Uma eventual restrição à exportação não seria novidade no mercado de açúcar. Já na safra 2022/23, o governo indiano havia limitado as vendas externas em 6,3 milhões de toneladas, bem abaixo do volume recorde de 11 milhões de toneladas comercializados em 2021/22.

Assim, as negociações cessaram bem antes que uma nova safra pudesse ser oferecida ao mercado, fazendo com que as cotações internacionais subissem a níveis recordes para os últimos 12 anos.

A expectativa do mercado, no momento, é que, mesmo que libere as exportações, o governo limite em um máximo de 4 milhões de toneladas.
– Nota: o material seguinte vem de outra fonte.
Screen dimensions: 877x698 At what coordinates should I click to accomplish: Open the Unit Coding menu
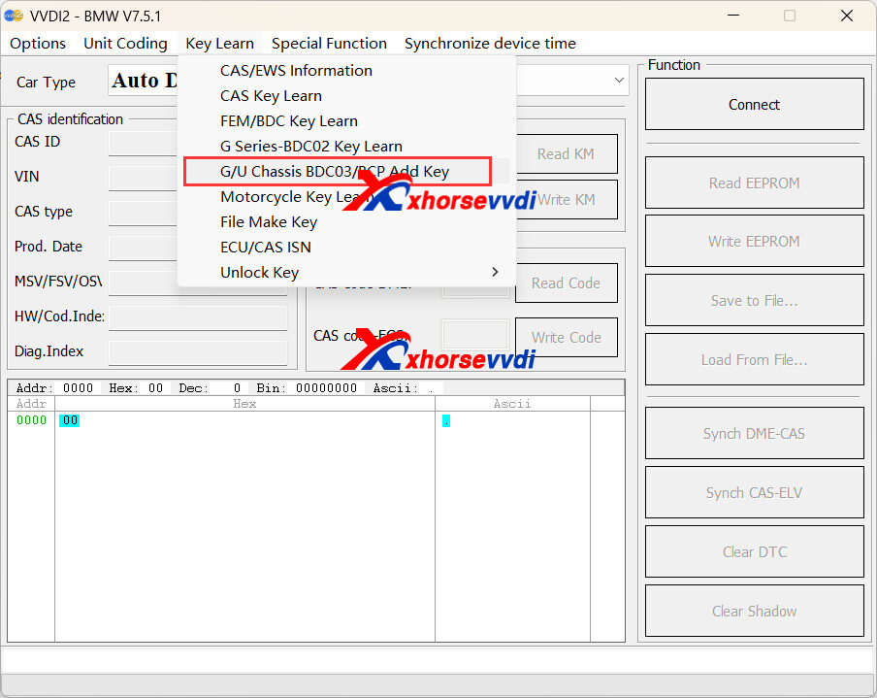click(x=125, y=44)
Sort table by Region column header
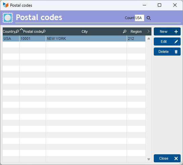 click(136, 31)
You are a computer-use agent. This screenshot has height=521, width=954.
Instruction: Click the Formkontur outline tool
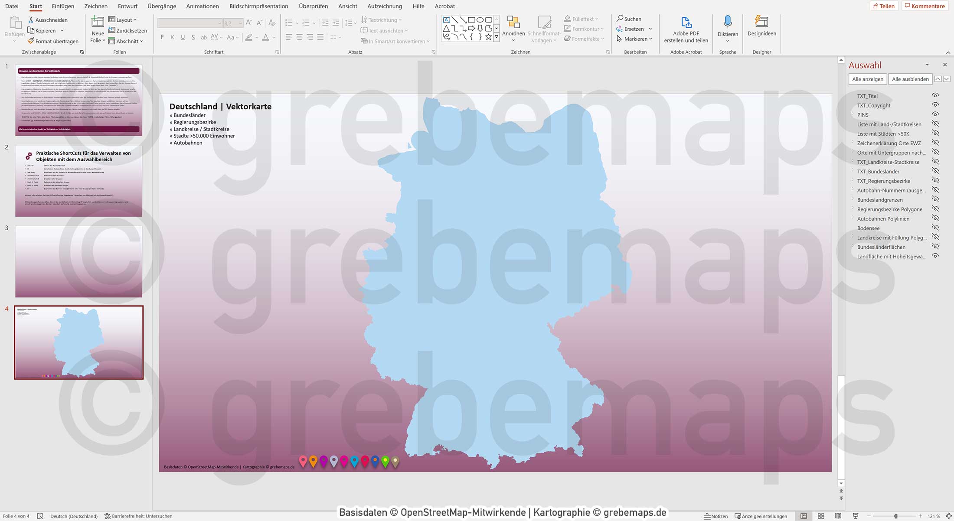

Para a Consultoria Agro do Itaú BBA, o risco climático do El Niño é, de fato, o principal fator a ser observado nos próximos meses para se entender o impacto da produção do sudeste asiático – que, além da Índia, tem a Tailândia como um grande produtor.

“A tendência é que o El Niño traga chuvas abaixo da normalidade. Nesses dois países, especificamente, as chuvas de monções ocorrem sazonalmente de junho a setembro, sendo responsáveis por levarem umidade para as lavouras e, no caso da Índia, para preencher reservatórios de água, tanto para fornecimento da população quanto para irrigação das culturas”, escreveu a analista Annelise Izumi no relatório Visão Agro, divulgado pelo banco na semana passada.

Com a perspectiva de menos açúcar indiano, a tendência natural dos compradores é buscar mais no Brasil, o que desde já indica preços melhores para usinas e produtores no próximo ciclo.

Em 2023, os futuros do açúcar já tiveram elevações de cerca de 20% este ano. O pico ocorreu em abril, com cotação de 26,83 centavos de dólar por libra-peso. Na semana passada, estava pouco abaixo de 24 centavos, e a expectativa é de que possam chegar a mais de 27 centavos na próxima safra, segundo estimativa da Tropical Research.

“Para a safra 2023/24, o cenário é promissor para os produtores de cana”, avalia Izumi, do Itaú BBA. Com os bons preços de açúcar – e mesmo com os preços de etanol em patamares menores – a estimativa do banco indica um valor de ATR na safra ao redor de R$ 1,33 por quilo, um aumento de 14,2% se comparado com a safra anterior.